India has “felt the full force of an icy blast blowing south across the Himalayas”, says Robin Pagnamenta in The Times. Indian stocks have fallen amid worries over a Chinese slowdown. But India “is well-placed to weather the China crisis”. It has the lowest trade exposure (5% in 2014) to China of any major economy in the region, and falling commodity prices help India, which depends heavily on raw material imports. Oil comprises around a third of these.
The oil price plunge has helped reduce the current account deficit by more than 90% since January 2014. This makes India less vulnerable if global investors pull money out of the country as US interest rates rise. In all, a $10 drop in the oil price will lower the current account deficit by 0.5% and the fiscal deficit by 0.1%, reckons Meghana Gaikwad of CB Capital Partners.

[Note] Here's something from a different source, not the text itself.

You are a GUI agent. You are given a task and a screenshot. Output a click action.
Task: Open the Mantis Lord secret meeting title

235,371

Falling oil prices have also cut the cost of fuel for consumers and businesses and helped lower inflation, which has halved to 3.8% in the past year. That should allow the central bank to trim interest rates. What’s more, there are signs that GDP growth is bottoming, although claims that India is now growing faster than China are “overdone”, says Capital Economics, given the questionable accuracy of data from both countries.

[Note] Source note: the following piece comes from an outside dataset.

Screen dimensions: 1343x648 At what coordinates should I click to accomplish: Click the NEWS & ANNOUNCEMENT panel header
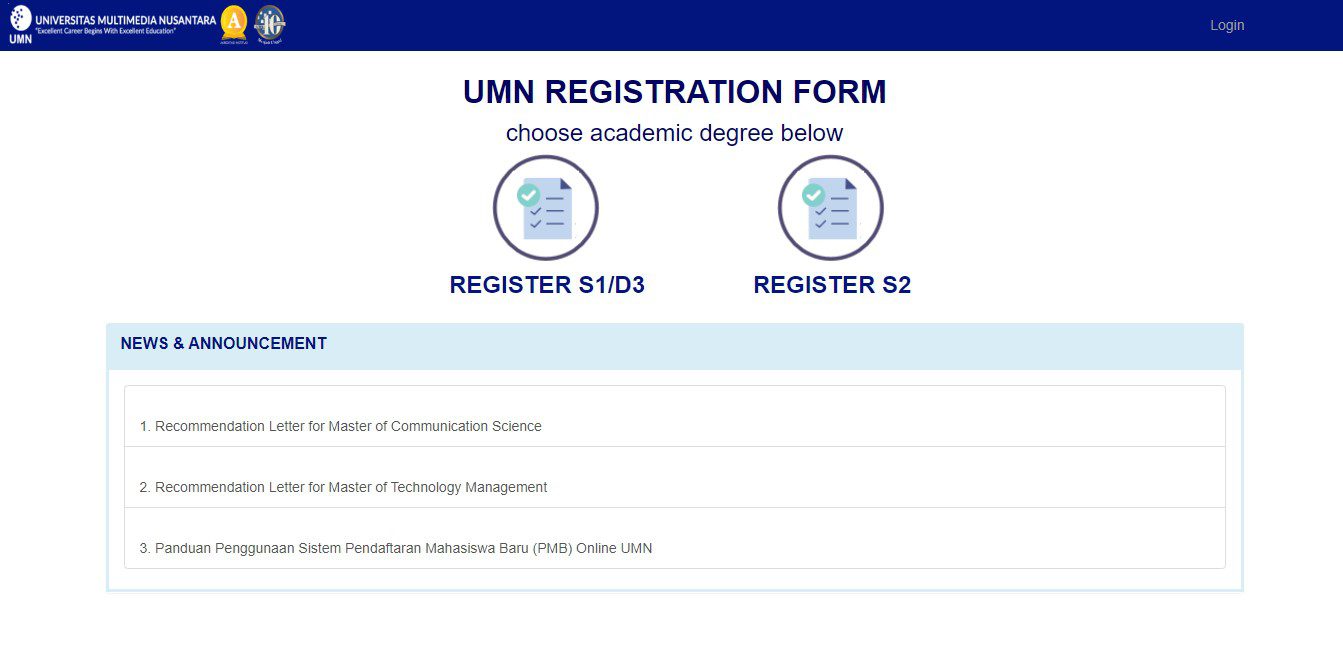pos(224,344)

But India now needs to push on with structural reforms, says Niharika Mandhana in The Wall Street Journal. It has eased foreign-investmentlimits in some industries and tried to cut red tape. Along with the huge domestic market, this helps explain why foreign direct investment was up by 40% year-on-year between October and May.
Unfortunately, the latest parliamentary session has ended without two key reforms being passed. The first is a constitutional amendment to replace a hodgepodge of state levies with a single, “business-friendly” nationwide sales tax. The government also appears to have ditched legislation that would have made it easier for the government to buy land to develop infrastructure on it.
Continuing to deregulate the economy would allow India to better exploit its long-term advantages, including a presence in global services and a huge workforce: half the 1.2 billion-strong population is under 25. These, along with India’s ability to ride out the China storm and the prospect of eventual progress on reform, make India well worth a look. The New India Investment Trust (LSE: NII) is currently on a discount of 9% to its net asset value.